Appleの年次開発者会議「WWDC 2026」が、本日(米太平洋時間2026年6月8日午前10時)開幕します。今年はTim Cook氏にとって基調講演登壇者として最後の年であり、macOS 27がApple silicon専用に踏み切るなど節目の発表が続く見込みです。MacRumorsによると、発表が予定されている新OSはiPadOS 27、macOS 27、watchOS 27、tvOS 27、visionOS 27で、サプライズの可能性もあるとされています。同記事が整理した「見どころ5点」を、日本の読者向けに要点を絞ってお届けします。

新ハードウェアの発表は期待を抑えめに

Appleは今年のWWDCで新ハードウェアを発表する可能性があり、「準備が整った(ready to go)」デバイスが複数あると報じられています。ただしMacRumorsは期待値を抑えるよう促しています。
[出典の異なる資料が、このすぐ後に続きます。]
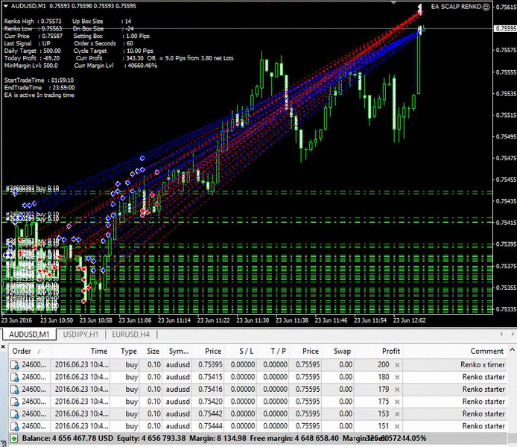Click the order icon for the 0.75420 buy
The image size is (517, 447).
point(15,402)
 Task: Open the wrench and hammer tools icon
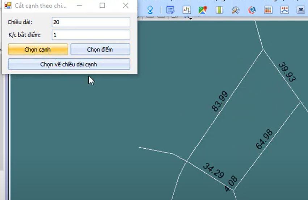click(x=236, y=10)
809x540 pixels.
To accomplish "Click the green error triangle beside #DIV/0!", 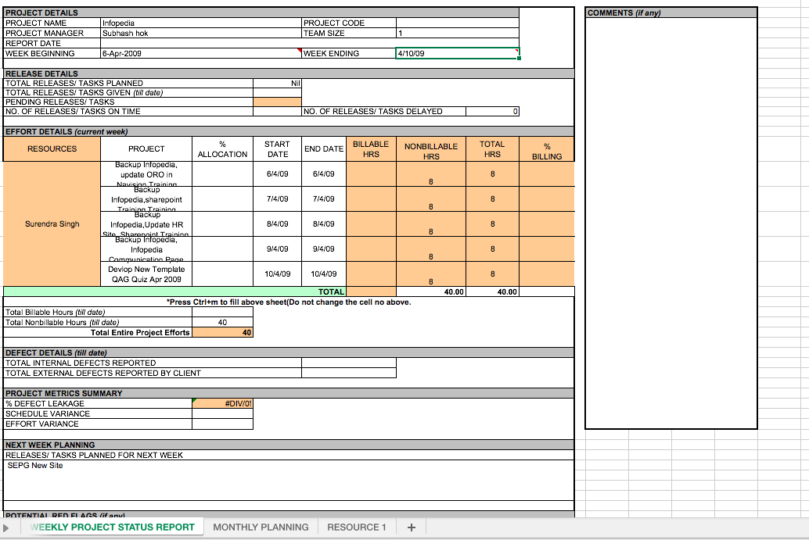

理由は2つあります。1つは、新バージョンのSiriをはじめとするApple Intelligenceの一般公開を年内に控えていること。新ハードウェアの追加はその後に温存されているとみられます。もう1つは世界的なメモリ不足で、Macのアップデートは現時点では実現しにくい状況だとMacRumorsは指摘しています。

新Siriは「ウェイトリスト」方式の可能性

長らく遅延していた刷新版Siriについて、MacRumorsは、9月のiOS 27リリース時にアクセスをウェイトリストで制限する可能性があると報じています(may gate access)。2年前にApple Intelligenceプラットフォームが初公開された際と同様の展開です。新Siri自体の登場時期は「年内(later this year)」とされています。

さらに注目すべきは、Apple社内では新Siriが依然として「ベータ」とラベル付けされている点です。年内の登場時点でも「完成品」としてマーケティングされない見込みで、本日のプレビューでどこまで仕上がっているかが明らかになりそうです。

macOS 27の対応はApple silicon専用に——Intel Macは今回が分岐点

昨年のWWDCで明かされたとおり、macOS 26 TahoeがIntelベースのMac向け最後のメジャーバージョンとなります。つまりmacOS 27はApple silicon搭載Mac専用となり、インストールにはM系チップ搭載Mac、もしくはA18 Proチップを搭載するMacBook Neoが必要です。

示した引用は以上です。